## START Input records
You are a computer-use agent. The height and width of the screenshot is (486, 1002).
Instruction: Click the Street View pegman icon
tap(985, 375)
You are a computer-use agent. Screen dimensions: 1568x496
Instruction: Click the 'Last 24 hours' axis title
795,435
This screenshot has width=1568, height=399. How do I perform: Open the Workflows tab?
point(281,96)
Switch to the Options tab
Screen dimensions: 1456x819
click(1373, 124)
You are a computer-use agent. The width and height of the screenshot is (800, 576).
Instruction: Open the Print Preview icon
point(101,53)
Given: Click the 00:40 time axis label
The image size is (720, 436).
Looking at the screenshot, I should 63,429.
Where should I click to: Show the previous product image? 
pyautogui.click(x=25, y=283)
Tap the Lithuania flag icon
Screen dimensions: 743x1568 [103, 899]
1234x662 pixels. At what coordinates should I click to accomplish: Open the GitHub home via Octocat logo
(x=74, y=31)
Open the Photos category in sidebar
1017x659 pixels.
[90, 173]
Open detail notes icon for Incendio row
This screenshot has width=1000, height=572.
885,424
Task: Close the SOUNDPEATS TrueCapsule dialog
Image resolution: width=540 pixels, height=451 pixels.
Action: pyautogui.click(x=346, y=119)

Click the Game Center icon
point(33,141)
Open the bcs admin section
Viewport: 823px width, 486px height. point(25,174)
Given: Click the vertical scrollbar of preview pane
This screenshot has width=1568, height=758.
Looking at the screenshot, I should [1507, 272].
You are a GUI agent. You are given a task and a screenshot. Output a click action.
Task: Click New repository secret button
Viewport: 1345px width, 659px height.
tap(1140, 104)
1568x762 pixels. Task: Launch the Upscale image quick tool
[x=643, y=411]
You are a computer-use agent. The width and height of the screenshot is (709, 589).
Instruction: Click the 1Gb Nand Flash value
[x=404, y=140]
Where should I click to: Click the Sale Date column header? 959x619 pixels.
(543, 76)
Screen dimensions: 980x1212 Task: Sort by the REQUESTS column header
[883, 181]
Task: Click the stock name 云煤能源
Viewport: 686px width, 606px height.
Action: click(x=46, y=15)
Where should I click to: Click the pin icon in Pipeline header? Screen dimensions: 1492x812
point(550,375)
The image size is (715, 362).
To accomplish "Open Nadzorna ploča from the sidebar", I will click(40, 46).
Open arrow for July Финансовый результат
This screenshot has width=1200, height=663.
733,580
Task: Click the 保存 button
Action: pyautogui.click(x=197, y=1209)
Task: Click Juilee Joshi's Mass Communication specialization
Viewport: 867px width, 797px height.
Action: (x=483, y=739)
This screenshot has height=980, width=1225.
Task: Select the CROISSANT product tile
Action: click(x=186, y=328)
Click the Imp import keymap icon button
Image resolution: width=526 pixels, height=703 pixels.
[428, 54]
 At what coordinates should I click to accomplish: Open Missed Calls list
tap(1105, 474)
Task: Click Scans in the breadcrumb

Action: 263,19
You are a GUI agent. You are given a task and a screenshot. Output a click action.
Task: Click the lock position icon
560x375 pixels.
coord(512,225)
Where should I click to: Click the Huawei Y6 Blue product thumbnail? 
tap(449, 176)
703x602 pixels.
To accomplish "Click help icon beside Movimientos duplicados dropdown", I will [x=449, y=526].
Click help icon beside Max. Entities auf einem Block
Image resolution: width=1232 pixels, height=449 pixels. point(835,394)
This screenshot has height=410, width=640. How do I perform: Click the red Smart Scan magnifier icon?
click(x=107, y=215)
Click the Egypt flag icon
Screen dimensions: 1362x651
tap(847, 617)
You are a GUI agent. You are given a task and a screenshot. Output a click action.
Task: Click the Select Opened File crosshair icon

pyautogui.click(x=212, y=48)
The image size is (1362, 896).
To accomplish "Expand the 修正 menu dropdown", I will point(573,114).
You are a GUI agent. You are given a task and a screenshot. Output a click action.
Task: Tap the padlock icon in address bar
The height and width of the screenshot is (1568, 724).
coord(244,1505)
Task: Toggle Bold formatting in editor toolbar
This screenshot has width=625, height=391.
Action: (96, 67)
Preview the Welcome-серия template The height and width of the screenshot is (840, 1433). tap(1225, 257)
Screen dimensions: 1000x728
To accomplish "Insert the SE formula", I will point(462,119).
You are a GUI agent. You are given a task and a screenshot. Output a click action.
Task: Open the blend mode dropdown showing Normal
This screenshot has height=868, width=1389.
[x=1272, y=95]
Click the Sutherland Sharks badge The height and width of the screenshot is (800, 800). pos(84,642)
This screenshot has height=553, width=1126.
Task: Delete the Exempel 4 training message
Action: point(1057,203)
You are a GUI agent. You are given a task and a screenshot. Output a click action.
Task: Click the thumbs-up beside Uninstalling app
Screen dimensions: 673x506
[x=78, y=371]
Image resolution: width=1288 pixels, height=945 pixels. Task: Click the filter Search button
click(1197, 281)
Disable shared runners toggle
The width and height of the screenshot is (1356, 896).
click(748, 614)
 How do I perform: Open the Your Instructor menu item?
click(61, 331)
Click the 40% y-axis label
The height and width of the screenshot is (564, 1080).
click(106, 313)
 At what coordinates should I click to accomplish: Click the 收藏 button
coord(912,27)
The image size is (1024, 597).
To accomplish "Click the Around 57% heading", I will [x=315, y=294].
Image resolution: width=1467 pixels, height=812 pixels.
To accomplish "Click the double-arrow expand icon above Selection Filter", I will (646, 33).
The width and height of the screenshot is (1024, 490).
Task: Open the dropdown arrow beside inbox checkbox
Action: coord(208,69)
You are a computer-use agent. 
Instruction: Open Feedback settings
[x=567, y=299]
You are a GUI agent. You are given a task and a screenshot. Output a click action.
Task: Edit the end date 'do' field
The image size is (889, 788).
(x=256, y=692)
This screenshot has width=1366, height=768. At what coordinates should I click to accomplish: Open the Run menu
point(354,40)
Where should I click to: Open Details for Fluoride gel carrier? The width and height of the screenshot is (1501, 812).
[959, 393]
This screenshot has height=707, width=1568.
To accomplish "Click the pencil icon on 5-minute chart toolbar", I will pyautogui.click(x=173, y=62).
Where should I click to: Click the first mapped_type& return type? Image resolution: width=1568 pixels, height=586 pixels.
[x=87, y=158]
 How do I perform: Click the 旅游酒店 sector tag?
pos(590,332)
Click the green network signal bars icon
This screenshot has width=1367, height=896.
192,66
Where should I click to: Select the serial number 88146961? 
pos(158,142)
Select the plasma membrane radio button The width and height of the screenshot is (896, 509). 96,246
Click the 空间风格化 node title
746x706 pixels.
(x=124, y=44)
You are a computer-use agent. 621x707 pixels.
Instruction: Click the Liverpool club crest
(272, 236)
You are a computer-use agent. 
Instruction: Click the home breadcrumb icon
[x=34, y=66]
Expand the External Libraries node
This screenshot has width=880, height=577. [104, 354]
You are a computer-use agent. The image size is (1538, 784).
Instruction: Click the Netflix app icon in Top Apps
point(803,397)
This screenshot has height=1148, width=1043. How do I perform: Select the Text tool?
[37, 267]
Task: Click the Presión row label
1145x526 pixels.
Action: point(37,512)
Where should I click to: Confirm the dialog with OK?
## END Input records
# [Goal of the exercise]
Can you repeat all of the items above word for word, with every line unchanged and in the same order?

# [Written solution]
You are a computer-use agent. The height and width of the screenshot is (486, 1002).
Instruction: Click the Street View pegman icon
tap(985, 375)
You are a computer-use agent. Screen dimensions: 1568x496
Instruction: Click the 'Last 24 hours' axis title
795,435
This screenshot has width=1568, height=399. How do I perform: Open the Workflows tab?
point(281,96)
Switch to the Options tab
Screen dimensions: 1456x819
click(1373, 124)
You are a computer-use agent. The width and height of the screenshot is (800, 576).
Instruction: Open the Print Preview icon
point(101,53)
Given: Click the 00:40 time axis label
The image size is (720, 436).
Looking at the screenshot, I should 63,429.
Where should I click to: Show the previous product image? 
pyautogui.click(x=25, y=283)
Tap the Lithuania flag icon
Screen dimensions: 743x1568 [103, 899]
1234x662 pixels. At what coordinates should I click to accomplish: Open the GitHub home via Octocat logo
(x=74, y=31)
Open the Photos category in sidebar
1017x659 pixels.
[90, 173]
Open detail notes icon for Incendio row
This screenshot has width=1000, height=572.
885,424
Task: Close the SOUNDPEATS TrueCapsule dialog
Image resolution: width=540 pixels, height=451 pixels.
Action: pyautogui.click(x=346, y=119)

Click the Game Center icon
point(33,141)
Open the bcs admin section
Viewport: 823px width, 486px height. point(25,174)
Given: Click the vertical scrollbar of preview pane
This screenshot has width=1568, height=758.
Looking at the screenshot, I should [1507, 272].
You are a GUI agent. You are given a task and a screenshot. Output a click action.
Task: Click New repository secret button
Viewport: 1345px width, 659px height.
tap(1140, 104)
1568x762 pixels. Task: Launch the Upscale image quick tool
[x=643, y=411]
You are a computer-use agent. The width and height of the screenshot is (709, 589).
Instruction: Click the 1Gb Nand Flash value
[x=404, y=140]
Where should I click to: Click the Sale Date column header? 959x619 pixels.
(543, 76)
Screen dimensions: 980x1212 Task: Sort by the REQUESTS column header
[883, 181]
Task: Click the stock name 云煤能源
Viewport: 686px width, 606px height.
Action: click(x=46, y=15)
Where should I click to: Click the pin icon in Pipeline header? Screen dimensions: 1492x812
point(550,375)
The image size is (715, 362).
To accomplish "Open Nadzorna ploča from the sidebar", I will click(40, 46).
Open arrow for July Финансовый результат
This screenshot has width=1200, height=663.
733,580
Task: Click the 保存 button
Action: pyautogui.click(x=197, y=1209)
Task: Click Juilee Joshi's Mass Communication specialization
Viewport: 867px width, 797px height.
Action: (x=483, y=739)
This screenshot has height=980, width=1225.
Task: Select the CROISSANT product tile
Action: click(x=186, y=328)
Click the Imp import keymap icon button
Image resolution: width=526 pixels, height=703 pixels.
[428, 54]
 At what coordinates should I click to accomplish: Open Missed Calls list
tap(1105, 474)
Task: Click Scans in the breadcrumb

Action: 263,19
You are a GUI agent. You are given a task and a screenshot. Output a click action.
Task: Click the lock position icon
560x375 pixels.
coord(512,225)
Where should I click to: Click the Huawei Y6 Blue product thumbnail? 
tap(449, 176)
703x602 pixels.
To accomplish "Click help icon beside Movimientos duplicados dropdown", I will [x=449, y=526].
Click help icon beside Max. Entities auf einem Block
Image resolution: width=1232 pixels, height=449 pixels. point(835,394)
This screenshot has height=410, width=640. How do I perform: Click the red Smart Scan magnifier icon?
click(x=107, y=215)
Click the Egypt flag icon
Screen dimensions: 1362x651
tap(847, 617)
You are a GUI agent. You are given a task and a screenshot. Output a click action.
Task: Click the Select Opened File crosshair icon

pyautogui.click(x=212, y=48)
The image size is (1362, 896).
To accomplish "Expand the 修正 menu dropdown", I will point(573,114).
You are a GUI agent. You are given a task and a screenshot. Output a click action.
Task: Tap the padlock icon in address bar
The height and width of the screenshot is (1568, 724).
coord(244,1505)
Task: Toggle Bold formatting in editor toolbar
This screenshot has width=625, height=391.
Action: (96, 67)
Preview the Welcome-серия template The height and width of the screenshot is (840, 1433). tap(1225, 257)
Screen dimensions: 1000x728
To accomplish "Insert the SE formula", I will point(462,119).
You are a GUI agent. You are given a task and a screenshot. Output a click action.
Task: Open the blend mode dropdown showing Normal
This screenshot has height=868, width=1389.
[x=1272, y=95]
Click the Sutherland Sharks badge The height and width of the screenshot is (800, 800). pos(84,642)
This screenshot has height=553, width=1126.
Task: Delete the Exempel 4 training message
Action: point(1057,203)
You are a GUI agent. You are given a task and a screenshot. Output a click action.
Task: Click the thumbs-up beside Uninstalling app
Screen dimensions: 673x506
[x=78, y=371]
Image resolution: width=1288 pixels, height=945 pixels. Task: Click the filter Search button
click(1197, 281)
Disable shared runners toggle
The width and height of the screenshot is (1356, 896).
click(748, 614)
 How do I perform: Open the Your Instructor menu item?
click(61, 331)
Click the 40% y-axis label
The height and width of the screenshot is (564, 1080).
click(106, 313)
 At what coordinates should I click to accomplish: Click the 收藏 button
coord(912,27)
The image size is (1024, 597).
To accomplish "Click the Around 57% heading", I will [x=315, y=294].
Image resolution: width=1467 pixels, height=812 pixels.
To accomplish "Click the double-arrow expand icon above Selection Filter", I will (646, 33).
The width and height of the screenshot is (1024, 490).
Task: Open the dropdown arrow beside inbox checkbox
Action: coord(208,69)
You are a computer-use agent. 
Instruction: Open Feedback settings
[x=567, y=299]
You are a GUI agent. You are given a task and a screenshot. Output a click action.
Task: Edit the end date 'do' field
The image size is (889, 788).
(x=256, y=692)
This screenshot has width=1366, height=768. At what coordinates should I click to accomplish: Open the Run menu
point(354,40)
Where should I click to: Open Details for Fluoride gel carrier? The width and height of the screenshot is (1501, 812).
[959, 393]
This screenshot has height=707, width=1568.
To accomplish "Click the pencil icon on 5-minute chart toolbar", I will pyautogui.click(x=173, y=62).
Where should I click to: Click the first mapped_type& return type? Image resolution: width=1568 pixels, height=586 pixels.
[x=87, y=158]
 How do I perform: Click the 旅游酒店 sector tag?
pos(590,332)
Click the green network signal bars icon
This screenshot has width=1367, height=896.
192,66
Where should I click to: Select the serial number 88146961? 
pos(158,142)
Select the plasma membrane radio button The width and height of the screenshot is (896, 509). 96,246
Click the 空间风格化 node title
746x706 pixels.
(x=124, y=44)
You are a computer-use agent. 621x707 pixels.
Instruction: Click the Liverpool club crest
(272, 236)
You are a computer-use agent. 
Instruction: Click the home breadcrumb icon
[x=34, y=66]
Expand the External Libraries node
This screenshot has width=880, height=577. [104, 354]
You are a computer-use agent. The image size is (1538, 784).
Instruction: Click the Netflix app icon in Top Apps
point(803,397)
This screenshot has height=1148, width=1043. How do I perform: Select the Text tool?
[37, 267]
Task: Click the Presión row label
1145x526 pixels.
Action: point(37,512)
Where should I click to: Confirm the dialog with OK?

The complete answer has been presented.